Case ID: nj-misc_14/html/0495-01.html
Source: Caselaw Access Project
Author: {"author": "\n      Brogan, Chief Justice.", "license": "Public Domain", "url": "https://static.case.law/"}
Date Created: 2024-08-24T03:29:51.129683

ANNIE E. C. MOFFETT, RELATOR, v. JOHN C. BLANDY, RESPONDENT.
    Argued January 21, 1936
    Decided July 9, 1936.
    Before Beogan, Chief Justice, and Justices Lloyd and Donges.
    For the relator, Henry M. Evans.
    
    For the respondent, John C. Blandy, pro se.
    
   Brogan, Chief Justice.

This is an action in quo warranto, the relator having filed an information under the fourth section of the statute. 3 Comp. Stat., p. 4212, § 4.

The relator asserts that she is entitled 'to the office of assessor of and for the city of Gloucester, saying that she held that office until July 1st, 1935, at which time the respondent, John C. Blandy, took possession of the said office, assumed the duties thereof and has ever since excluded the relator therefrom.

It appears that the said Blandy was appointed by the governing body of the city of Gloucester to the office of assessor on January 1st, 1935, his three-year term to begin on July 1st, 1935. It also appears that the three-year tenure possessed by the relator, by its own limitation, expired on June 30th, 1935. She contends, however, that her three-year term wTas extended for an additional two years by an act of the legislature known as Pamph. L. 1935, ch. 277, p. 886; N. J. Stat. Annual 1935, p. 338; § 136-1229B(4). That act provides, with some exceptions, for an extension of the term of assessors for an additional two years. If the statute upon which reliance is placed by the relator were valid, clearly the relator would have been protected in her office for a further two years after June 30th, 1935.

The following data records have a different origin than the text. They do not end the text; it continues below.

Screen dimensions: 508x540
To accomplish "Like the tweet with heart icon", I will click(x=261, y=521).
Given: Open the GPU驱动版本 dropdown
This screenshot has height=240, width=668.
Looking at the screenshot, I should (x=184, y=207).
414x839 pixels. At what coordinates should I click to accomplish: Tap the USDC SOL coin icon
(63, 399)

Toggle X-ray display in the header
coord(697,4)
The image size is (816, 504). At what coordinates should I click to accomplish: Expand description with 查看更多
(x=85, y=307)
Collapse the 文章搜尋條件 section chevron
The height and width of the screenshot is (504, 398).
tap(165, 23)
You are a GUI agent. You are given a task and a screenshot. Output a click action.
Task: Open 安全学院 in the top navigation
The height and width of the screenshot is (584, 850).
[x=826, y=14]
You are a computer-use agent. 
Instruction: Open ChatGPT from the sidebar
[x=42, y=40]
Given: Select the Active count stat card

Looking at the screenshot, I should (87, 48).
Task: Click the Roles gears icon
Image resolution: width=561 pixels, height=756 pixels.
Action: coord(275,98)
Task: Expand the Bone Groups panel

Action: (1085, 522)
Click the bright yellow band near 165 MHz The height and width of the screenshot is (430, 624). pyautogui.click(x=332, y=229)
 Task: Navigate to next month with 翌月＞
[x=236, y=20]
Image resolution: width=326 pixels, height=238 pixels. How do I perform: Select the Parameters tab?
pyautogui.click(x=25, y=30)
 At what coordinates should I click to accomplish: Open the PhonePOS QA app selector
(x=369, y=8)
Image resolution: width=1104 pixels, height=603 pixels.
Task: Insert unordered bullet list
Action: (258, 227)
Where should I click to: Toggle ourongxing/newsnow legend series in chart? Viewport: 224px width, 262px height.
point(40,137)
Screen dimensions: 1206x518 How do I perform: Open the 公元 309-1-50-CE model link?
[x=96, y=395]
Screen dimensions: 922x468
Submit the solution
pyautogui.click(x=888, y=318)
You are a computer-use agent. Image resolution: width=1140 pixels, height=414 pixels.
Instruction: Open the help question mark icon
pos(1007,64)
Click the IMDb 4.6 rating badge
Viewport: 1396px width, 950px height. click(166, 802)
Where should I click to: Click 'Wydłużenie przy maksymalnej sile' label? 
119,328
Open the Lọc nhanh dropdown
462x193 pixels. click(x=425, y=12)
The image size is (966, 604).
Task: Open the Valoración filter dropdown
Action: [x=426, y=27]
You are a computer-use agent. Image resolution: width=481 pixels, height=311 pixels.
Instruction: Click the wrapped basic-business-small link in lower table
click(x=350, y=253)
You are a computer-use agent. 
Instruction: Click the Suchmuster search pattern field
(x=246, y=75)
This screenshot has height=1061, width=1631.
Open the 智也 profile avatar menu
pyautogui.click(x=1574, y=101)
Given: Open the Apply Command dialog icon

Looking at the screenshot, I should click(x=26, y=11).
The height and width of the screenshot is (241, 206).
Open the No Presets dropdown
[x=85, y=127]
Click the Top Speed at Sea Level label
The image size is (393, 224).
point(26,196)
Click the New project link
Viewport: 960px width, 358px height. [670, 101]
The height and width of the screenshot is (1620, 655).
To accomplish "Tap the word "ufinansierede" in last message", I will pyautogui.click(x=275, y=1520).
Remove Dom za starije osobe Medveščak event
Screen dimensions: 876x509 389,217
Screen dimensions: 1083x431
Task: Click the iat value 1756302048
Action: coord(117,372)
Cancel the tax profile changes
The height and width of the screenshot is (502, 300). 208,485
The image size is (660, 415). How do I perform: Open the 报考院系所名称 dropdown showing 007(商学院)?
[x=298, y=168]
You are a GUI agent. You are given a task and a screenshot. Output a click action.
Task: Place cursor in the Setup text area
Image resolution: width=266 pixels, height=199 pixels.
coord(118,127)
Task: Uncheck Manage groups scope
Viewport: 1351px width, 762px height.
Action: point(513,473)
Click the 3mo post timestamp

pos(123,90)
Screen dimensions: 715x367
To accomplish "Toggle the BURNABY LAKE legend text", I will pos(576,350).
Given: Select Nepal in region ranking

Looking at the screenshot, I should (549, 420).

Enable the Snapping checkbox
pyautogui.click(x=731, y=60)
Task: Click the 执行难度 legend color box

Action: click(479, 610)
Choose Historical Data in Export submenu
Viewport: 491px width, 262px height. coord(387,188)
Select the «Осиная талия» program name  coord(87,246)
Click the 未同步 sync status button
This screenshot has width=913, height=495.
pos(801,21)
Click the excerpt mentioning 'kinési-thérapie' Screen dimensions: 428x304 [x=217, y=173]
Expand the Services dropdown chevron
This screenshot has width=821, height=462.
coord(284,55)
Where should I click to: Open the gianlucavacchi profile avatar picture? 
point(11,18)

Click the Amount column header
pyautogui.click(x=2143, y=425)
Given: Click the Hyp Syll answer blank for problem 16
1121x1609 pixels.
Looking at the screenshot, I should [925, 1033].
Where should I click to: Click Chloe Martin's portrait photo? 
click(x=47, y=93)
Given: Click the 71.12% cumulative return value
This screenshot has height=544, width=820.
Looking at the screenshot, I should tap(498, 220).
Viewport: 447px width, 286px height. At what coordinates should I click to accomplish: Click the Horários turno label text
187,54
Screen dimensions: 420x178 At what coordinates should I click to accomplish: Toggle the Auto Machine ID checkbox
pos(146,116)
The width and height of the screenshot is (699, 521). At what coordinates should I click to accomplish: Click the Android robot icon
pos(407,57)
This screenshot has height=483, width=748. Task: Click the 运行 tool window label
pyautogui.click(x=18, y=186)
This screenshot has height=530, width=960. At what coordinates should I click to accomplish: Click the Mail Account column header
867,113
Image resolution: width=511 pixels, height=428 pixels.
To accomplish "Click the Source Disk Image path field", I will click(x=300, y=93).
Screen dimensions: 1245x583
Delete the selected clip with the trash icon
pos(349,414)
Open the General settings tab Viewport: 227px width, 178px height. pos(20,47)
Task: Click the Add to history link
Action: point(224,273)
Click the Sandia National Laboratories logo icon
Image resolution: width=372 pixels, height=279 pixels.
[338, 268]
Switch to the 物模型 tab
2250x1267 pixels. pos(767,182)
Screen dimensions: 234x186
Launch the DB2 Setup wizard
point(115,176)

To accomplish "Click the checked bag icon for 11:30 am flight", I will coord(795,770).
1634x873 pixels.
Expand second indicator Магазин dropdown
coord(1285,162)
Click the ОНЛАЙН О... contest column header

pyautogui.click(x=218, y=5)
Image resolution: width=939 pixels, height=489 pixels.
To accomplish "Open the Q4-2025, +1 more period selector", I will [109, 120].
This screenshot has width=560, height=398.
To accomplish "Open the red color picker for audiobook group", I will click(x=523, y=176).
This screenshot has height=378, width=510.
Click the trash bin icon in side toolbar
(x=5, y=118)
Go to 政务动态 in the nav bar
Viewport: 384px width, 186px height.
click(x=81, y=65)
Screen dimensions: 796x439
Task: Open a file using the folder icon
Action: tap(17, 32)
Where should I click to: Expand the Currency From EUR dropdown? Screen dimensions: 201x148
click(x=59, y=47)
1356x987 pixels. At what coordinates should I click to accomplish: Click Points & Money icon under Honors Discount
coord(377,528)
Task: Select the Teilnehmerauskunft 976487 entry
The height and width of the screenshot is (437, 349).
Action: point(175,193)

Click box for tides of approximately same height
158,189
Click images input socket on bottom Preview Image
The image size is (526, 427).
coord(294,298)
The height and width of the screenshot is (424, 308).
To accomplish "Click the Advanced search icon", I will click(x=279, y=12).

We have determined, however, that the statute in question is invalid (Raymond v. Teaneck, 14 N. J. Mis. R. 487). No useful purpose will be served by repeating what was said in determining that case. The statute upon which relator’s claim to the office rests, being unconstitutional, her right to the office fails.

Judgment for the respondent, with costs.